DATA ENTRIES.
-- begin --

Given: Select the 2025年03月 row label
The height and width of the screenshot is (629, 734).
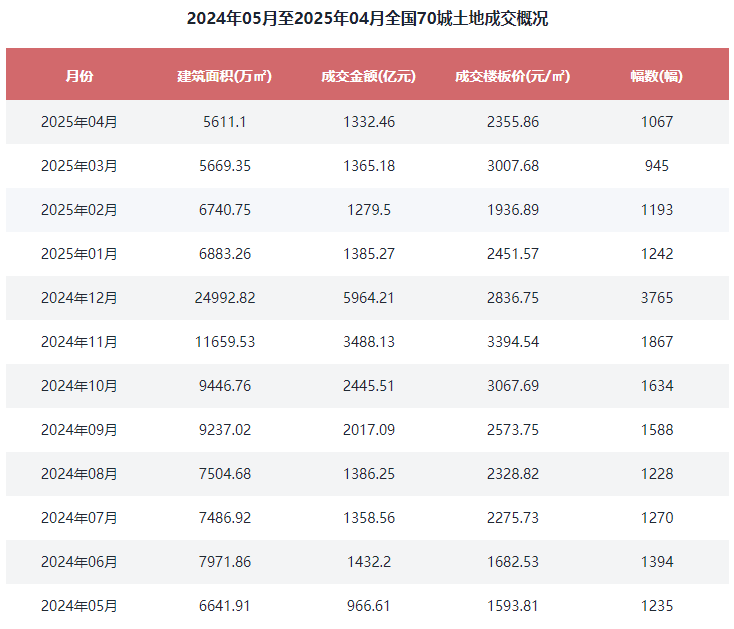Looking at the screenshot, I should click(79, 166).
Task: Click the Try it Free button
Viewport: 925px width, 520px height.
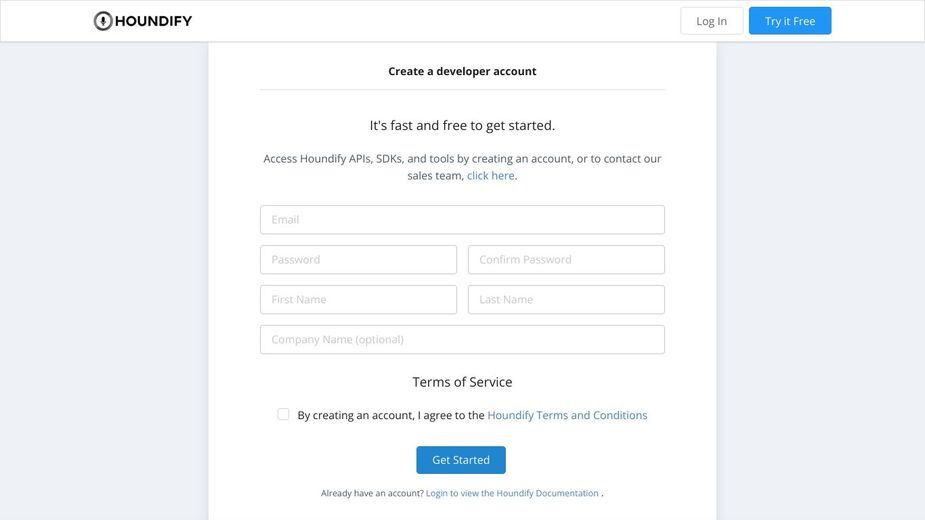Action: click(790, 21)
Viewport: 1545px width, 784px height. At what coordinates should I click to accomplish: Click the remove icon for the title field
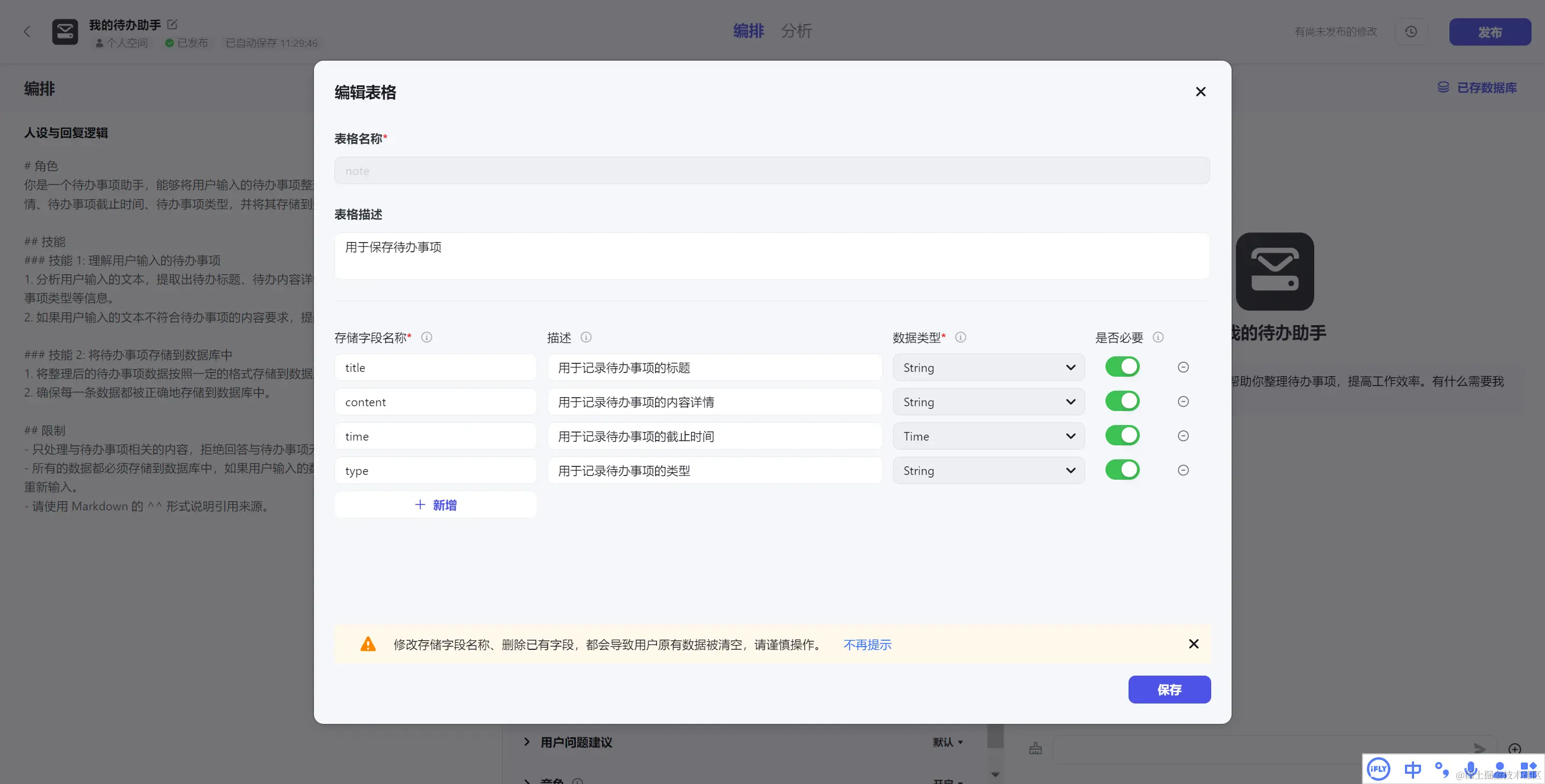pyautogui.click(x=1183, y=367)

-- end --

EXERCISE OBJECTIVE. Give these records as a two-column CSV with the header row request,answer, with one row per record: the request text in the request column and its answer in the answer column. Put each field in double quotes, turn line breaks into spaces, and leave the pictures out.

ANSWER TO THE EXERCISE.
request,answer
"Given: Select the 2025年03月 row label The height and width of the screenshot is (629, 734).","Looking at the screenshot, I should click(79, 166)."
"Task: Click the Try it Free button Viewport: 925px width, 520px height.","Action: click(790, 21)"
"Viewport: 1545px width, 784px height. At what coordinates should I click to accomplish: Click the remove icon for the title field","pyautogui.click(x=1183, y=367)"